Я знаю, что ничего не сделаю. Никогда ничего не сделаю. Электрический свет мне мешает. Этот сильный свет охлаждает мою горячность, ослепляет мои глаза и сердце. Амалия всегда хвасталась, что у нее в квартире восемь источников света. Большая люстра с семью подвешенными лампочками. Что со мной творилось, когда она зажигала все восемь? А теперь они составляли мне общество в пустой ночи. И будильник Амалии, показывающий без пяти двенадцать? Через эти пять минут завершится первое апреля горькой шуткой моего существования. Есть у тебя пять минут, Соломон.

Первым делом, погашу весь свет. Зажгу свечу. Праздничная ночь. Поставлю свечу на подоконник. Дрожит пламя, бросая на стену трепещущую тень. Что я делаю, пока горит свеча? Я пишу. Это не просто мелкие записи. Я пытаюсь рассказать, что происходило в последние годы нашей жизни. С какой целью? Быть может, потому, что пришел день, когда уже нельзя разбазаривать время. Я – как мелкий торговец, считающий гроши один к одному, собираю, храню, – дистанцируюсь, как монах, от роскоши мира, чтобы добыть ломоть хлеба моему дому. Нет, я богач, который растратил свое богатство щедрой рукой, без всякого счета, и теперь считаю часы, дни свои, силы и возможности, и храню то малое, что мне еще осталось. Во имя этого малого я смогу стоять на страже. Чтобы продолжать жить, мне необходимо кричать, звать на помощь самого себя. Молодые говорят, что привилегия крика, клича, сигнала тревоги принадлежит им. Старикам – молчание. Нет! В молодости я слишком много молчал и мало кричал. Думаете, я, Соломон, молчал из скромности? Я не страдаю скромностью. Как и не являюсь отличным кондитером. В молодости говорил мало, ибо не было о чем говорить. Молодые заняты сверх меры своей молодостью. Теперь, когда я постарел и овдовел, у меня есть, что сказать. Тяжки по утрам счеты с прошлой жизнью. Тяжки по утрам грешки мои малые, накопившиеся за последние годы; дела, уже покрывшиеся плесенью, и все же поднимающие головы по утрам и распространяющие ядовитый запах. Когда же придет очищающий поток? Просветляющая жизнь река, которая омоет и очистит? Тут, у стола, в трепещущем пламени свечи? Нет. Лишь крик очищает. Крик во имя просветления и очищения. Не уверен, что молодые мои поймут меня. Просветление и очищение необходимы человеку, глядящему в прошлое, а не молодым, глаза которых обращены в будущее. И все же явлюсь со своим предложением к Адас, Мойшеле и Рами. Занесем все на бумагу. Амалия дала бы на мое предложение ясный ответ:

«Снова блуждаешь во сне, Соломон».

Да. Я блуждаю во снах. Пока я мечтаю, я жив. Умрут мои мечты и сны, умру и я.

А я… я хочу жить.

Глава третья

Адас

Дорогой мой дядя, я была удивлена, вернувшись после полудня с работы в кухне и найдя твое письмо. Ты предлагаешь помочь тебе найти выход из лабиринта, в который мы все попали, изложить на бумаге все, что случилось с нами. По правде первой моей реакцией было – отвергнуть твое странное предложение. Я – девушка, умеющая держать язык за зубами. Не могу ничего сказать более того, чем то, что я Адас Домбровски, замужем за Мойшеле, и мне двадцать один год. Все это записано в моем удостоверении личности. Добавить к этому все, что со мной происходит? Дядя Соломон, я не привыкла говорить о себе.

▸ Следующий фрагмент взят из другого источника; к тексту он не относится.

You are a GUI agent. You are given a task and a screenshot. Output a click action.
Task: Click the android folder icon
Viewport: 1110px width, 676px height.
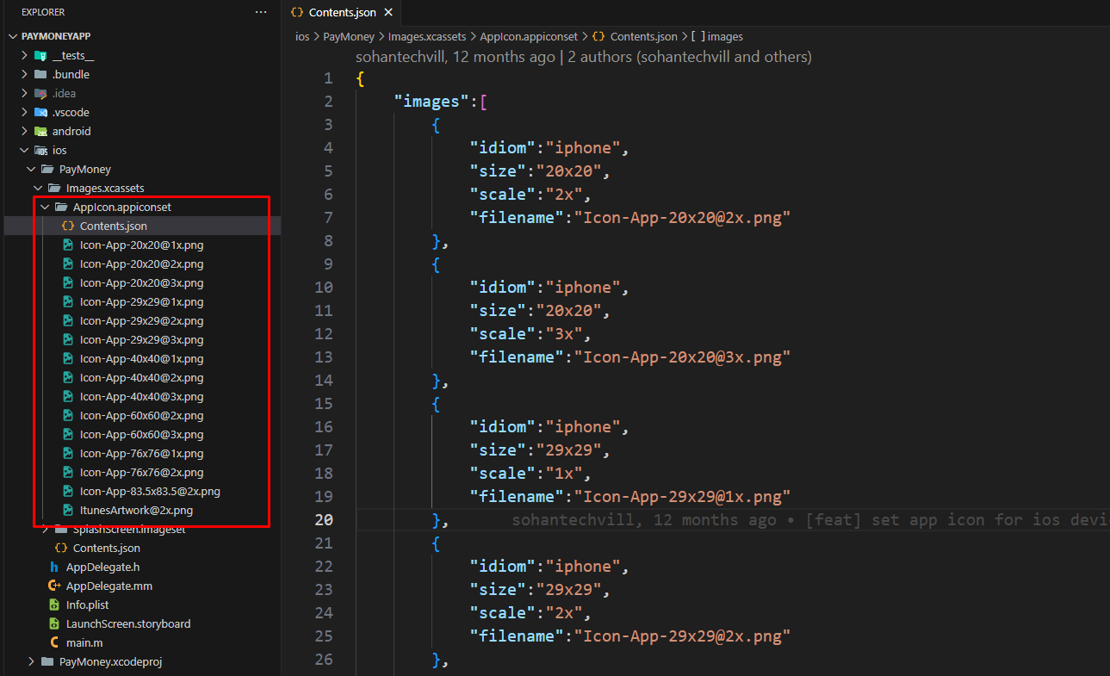click(40, 132)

Отодвинула я твое письмо и прилегла на кровать отдохнуть, но не уснула. А продолжала думать над твоим предложением. И сопротивление мое начало ослабевать. Ты пишешь, что сама запись явится источником очищения для всех нас. Если это возможно, я готова. Что же касается твоего предложения писать это как рассказ для публикации, словно бы я отчуждена от самой себя и пишу о некой другой Адас, так это мне очень нравится. Я ведь всегда мечтала быть писательницей. Да и скучно мне по вечерам. Мойшеле еще в армии, да и Рами в армии. Месяцами их не вижу. Рами даже не приехал на похороны тети Амалии. Мойшеле приехал, но ко мне так и не явился. Все время находился у тебя. Исполню твое желание, дядя Соломон, напишу рассказ об Адас. Может, мне и полегчает и улетучится горечь.

Мой отец и мой дядя Соломон – братья. Раньше они звались Иосиф и Соломон Моргентау. Отец сменил имя на Иосеф Бен-Шахар, дядя же Соломон повторяет не раз: «Что мое, то мое, и я ничего не меняю. Моргентау мы были много поколений, и нет нужды менять фамилию предков в Израиле». Мойшеле такого же мнения. Не раз я просила его поменять нашу польскую фамилию на иврит – скую, но Мойшеле ясно дал понять, что имя отца должно остаться у сыновей.

Как охарактеризовать огромную разницу между отцом и дядей? Соломон, первенец, родился в 1903 году. Мой отец – в 1913. Даже внешне они абсолютно разные. Соломон среднего роста, широкоплечий и мускулистый. Я еще помню его черную шевелюру, кудрявую и вечно непричесанную. Волосы выпали, остались лишь черные брови. Глаза бегают по лицам и пейзажам, словно глотая и пожирая окружающий мир. Выделяется лоб, покрытый глубокими морщинами. Дело привычное для старика, но морщины у него прямы, как будто их провели по линейке на гладкой бумаге. Лицо дяди Соломона всегда чисто выбрито, всегда серьезно и полно собственного достоинства. Видно, как годы и события отложили свой след на его лице, вылепили его. Кончики рта опущены вниз. Я не могу сказать, красив ли дядя. Понятия красоты и безобразия как бы и не относятся к его лицу. Но в него можно погрузиться, как в книгу, от которой невозможно оторваться.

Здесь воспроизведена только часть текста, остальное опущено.